Ms. Duncan raises the following challenges to the Commissioner’s decision: the ALJ (1) deprived Ms. Duncan of her constitutional right to due process; (2) failed to properly evaluate the medical evidence; (3) failed to find that Ms. Duncan met or equaled Listing 1.04A (Disorders of the Spine); (4) erred at steps four and five of the sequential analysis; and (5) failed to perform a proper credibility determination.

A. Due Process

Ms. Duncan contends the ALJ violated her due process rights by failing to make a full and fair inquiry. Indeed, “[sjocial security hearings are subject to procedural due process considerations.” Yount v. Barnhart, 416 F.3d 1233, 1235 (10th Cir.2005); see also Passmore v. Astrue, 533 F.3d 658, 663 (8th Cir.2008) (“Procedural due process under the Fifth Amendment requires that disability claimants be provided a full and fair hearing.” (internal quotation marks omitted)). But, as the district court observed, Ms. Duncan does not assert a colorable due process constitutional claim. Instead; her argument is one that asserts that the ALJ failed to develop the record by failing to order a consultative examination or obtain a’medical source statement. We disagree that the ALJ failed to develop the record.

“[T]he burden to prove disability in .a social security case is on the claimant.” Hawkins v.

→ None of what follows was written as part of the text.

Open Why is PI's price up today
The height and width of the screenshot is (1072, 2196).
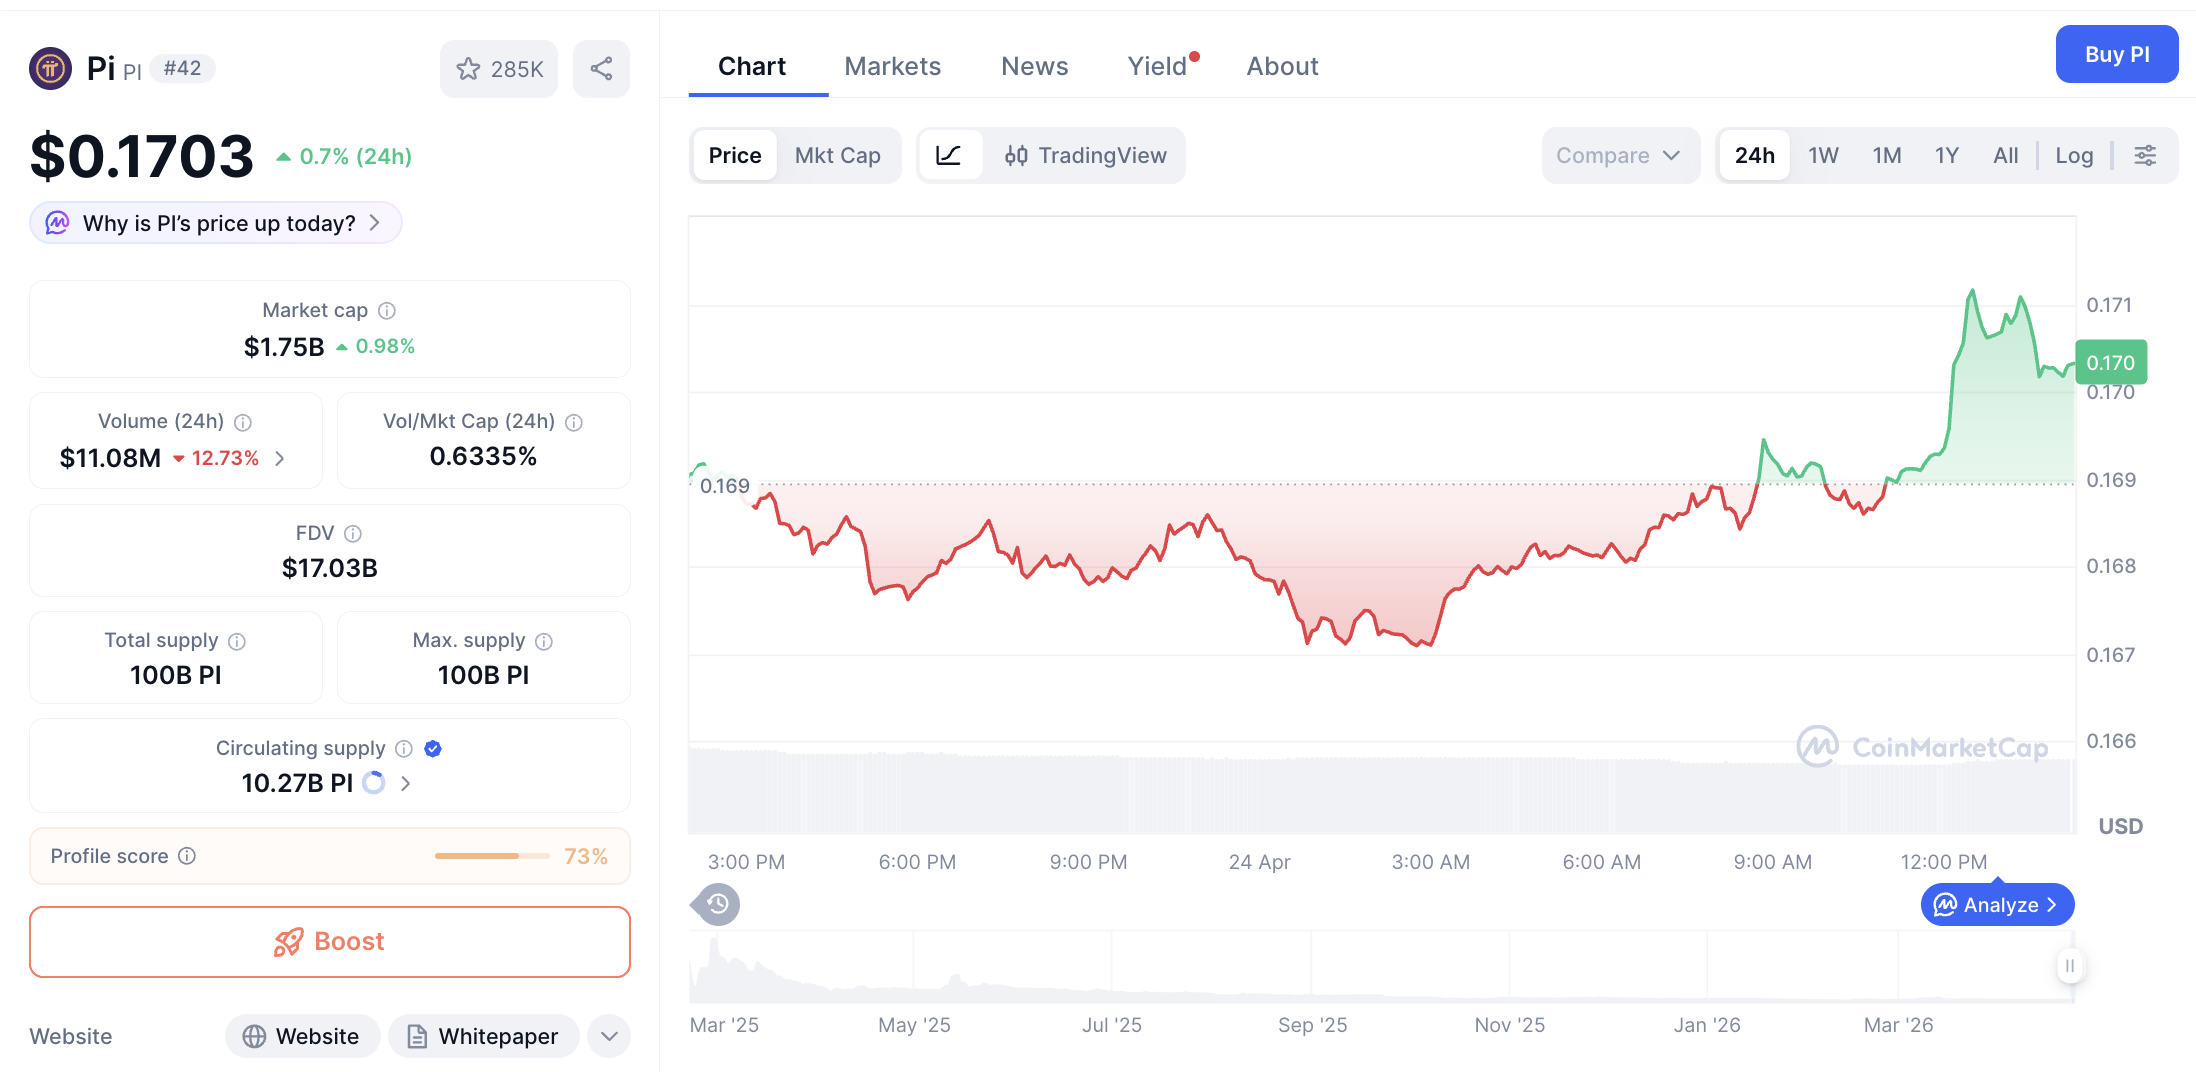pyautogui.click(x=214, y=223)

Chater, 113 F.3d 1162, 1164 (10th Cir.1997). Nonetheless, an “ALJ bears responsibility for ensuring that an adequate record is developed during the disability hearing consistent with the issues raised.” Branum, 385 F.3d at 1271 (internal quotation marks omitted). And this responsibility may require the ALJ to order a consultative examination, see Hawkins, 113 F.3d at 1166, but the determination to do so is given broad latitude, id. at 1169. Such examinations are often required “where there is a direct conflict in the medical evidence”; “where the medical evidence in the record is inconclusive”; and “where additional tests are required to explain a diagnosis already contained in the record.” Id. at 1166; see also 20 C.F.R. § 404.1519a(b) (describing when a consultative examination may be appropriate).

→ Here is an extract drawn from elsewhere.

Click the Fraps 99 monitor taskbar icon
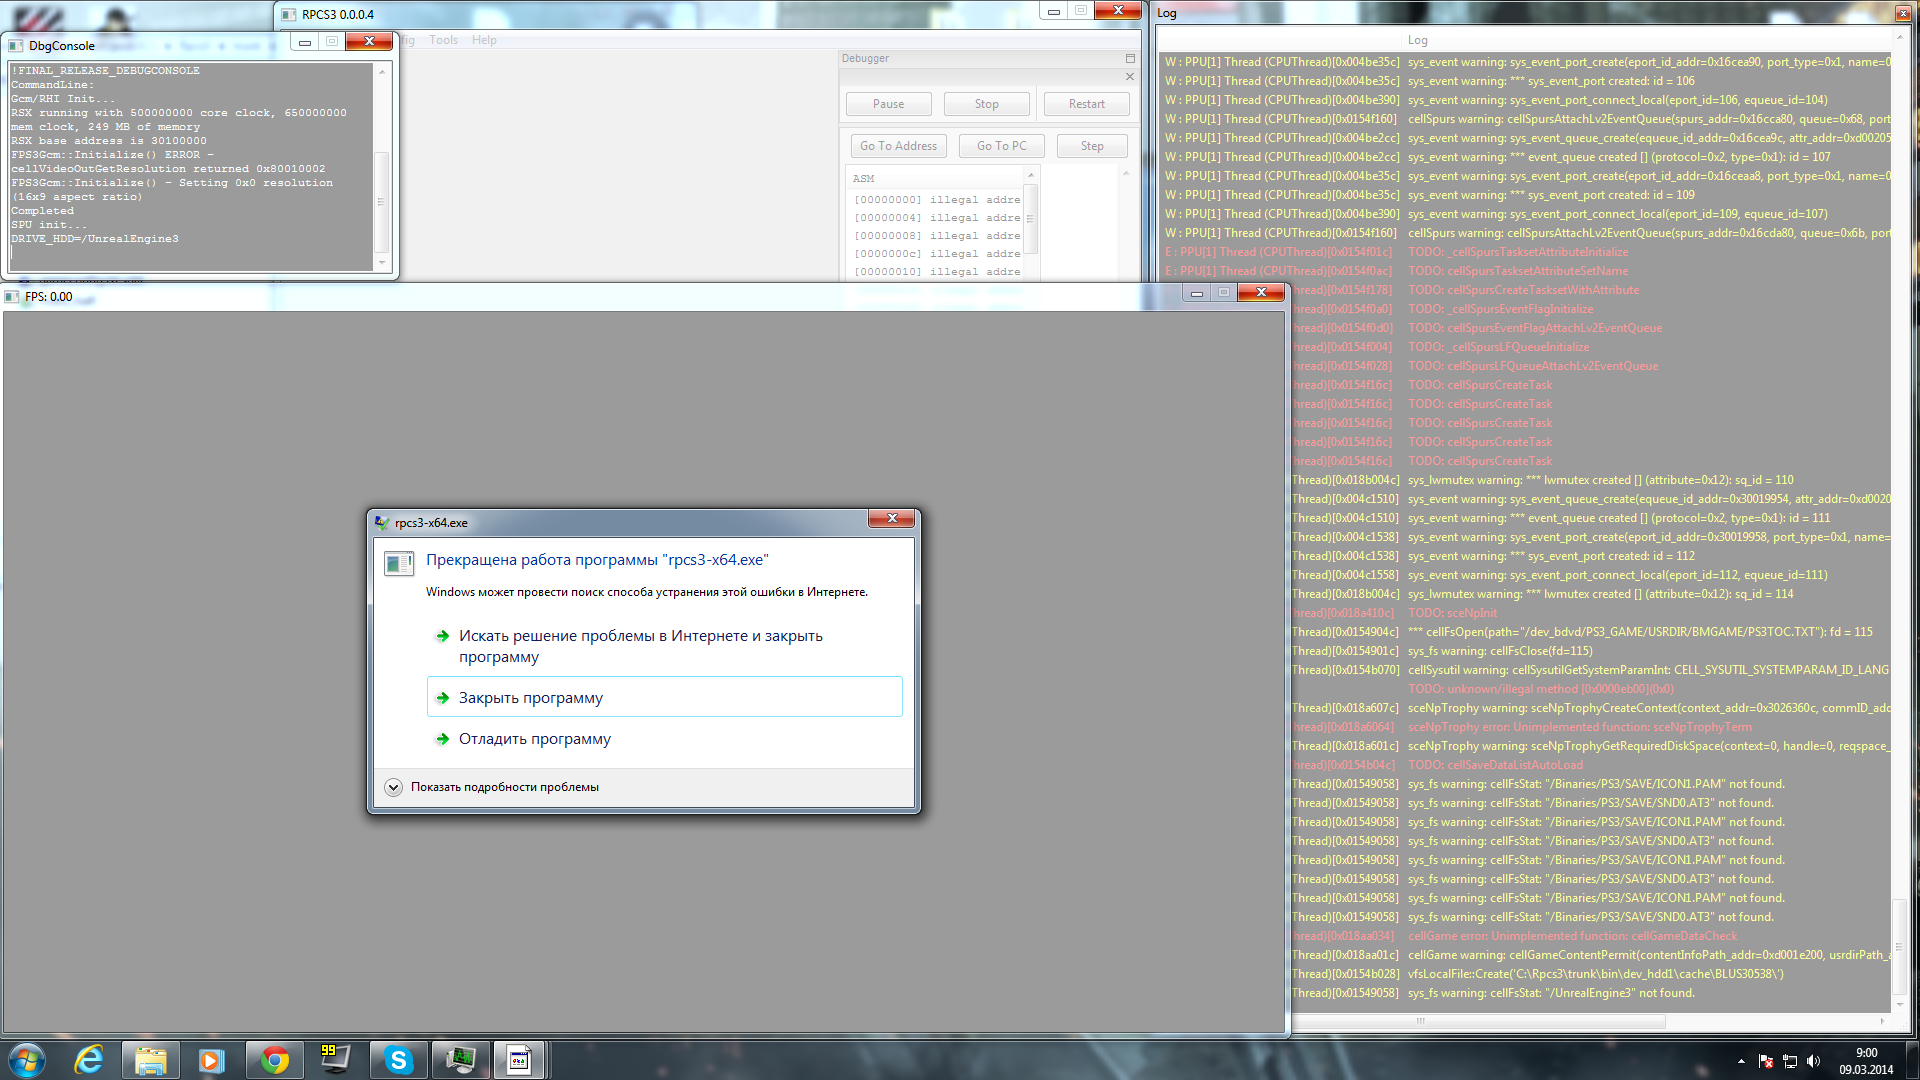This screenshot has width=1920, height=1080. pyautogui.click(x=335, y=1060)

During Ms. Duncan’s first administrative hearing in March 2011, her attorney requested, and the ALJ ordered, additional testing in the form of a bilateral elec-tromyography/nerve conduction study *571 (EMG/NCS) of the upper and lower extremities, and bilateral Tinel’s test and Phalen’s test. 1 See Aplt. App., Vol. II at 83-86. 2 Sri Reddy, M.D. performed a consultative EMG/NCS in May 2011.